Problem details
Among the entries below, only the lines from the one with "Click United States and Canada text" through the one with "Collapse the Total" are wanted, reproduced exactly. Pictures are not wanted.

Given entries
- Opening Delimiter -

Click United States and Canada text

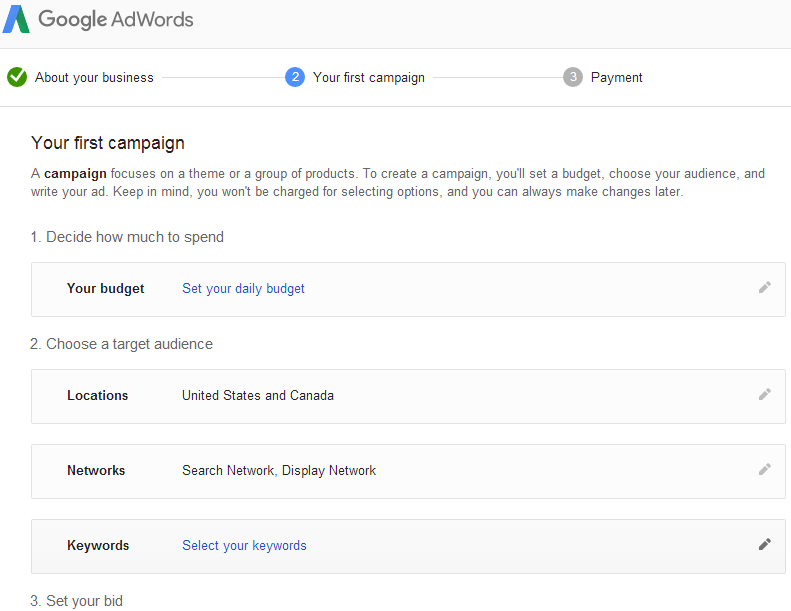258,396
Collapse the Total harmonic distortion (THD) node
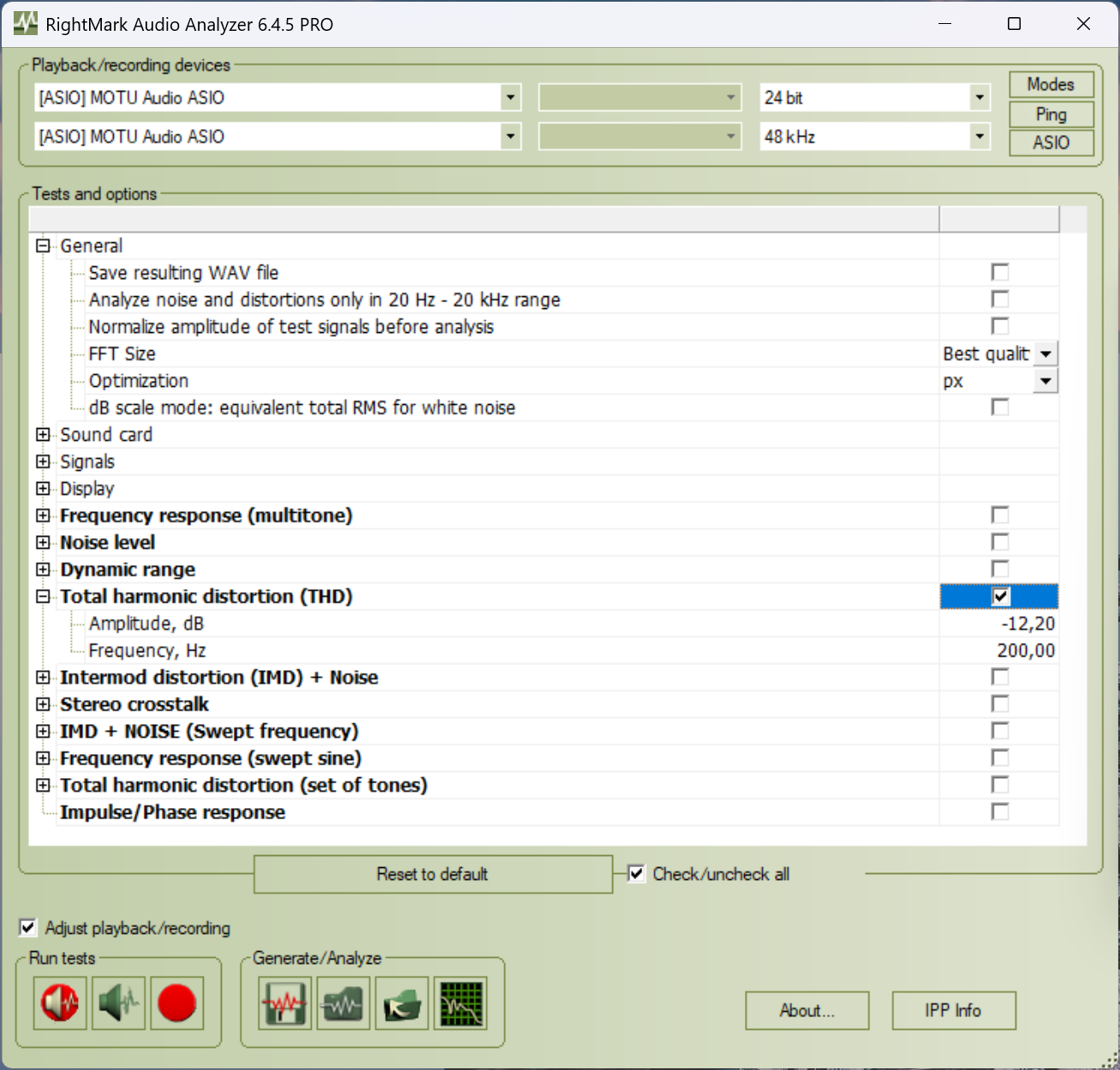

- Closing Delimiter -
- Opening Delimiter -

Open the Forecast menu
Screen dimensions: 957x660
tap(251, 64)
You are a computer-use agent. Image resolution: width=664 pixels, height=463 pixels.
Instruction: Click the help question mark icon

- Closing Delimiter -
- Opening Delimiter -

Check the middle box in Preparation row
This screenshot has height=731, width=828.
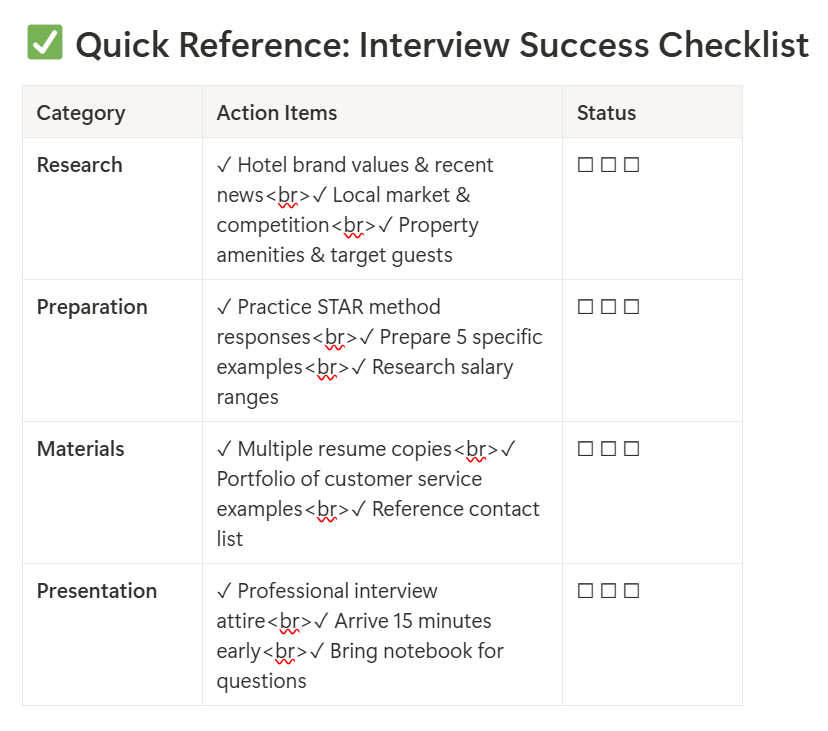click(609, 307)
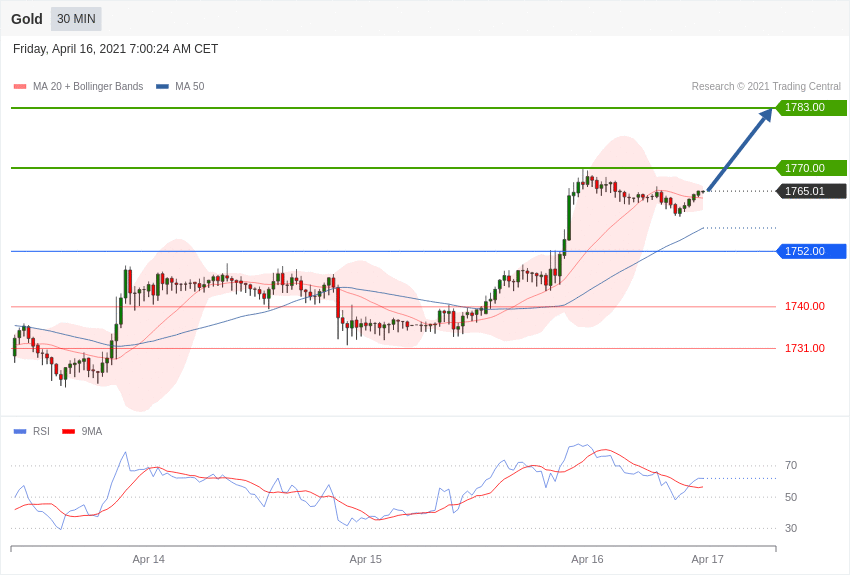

- Closing Delimiter -

Reply
Click United States and Canada text

258,396
Collapse the Total harmonic distortion (THD) node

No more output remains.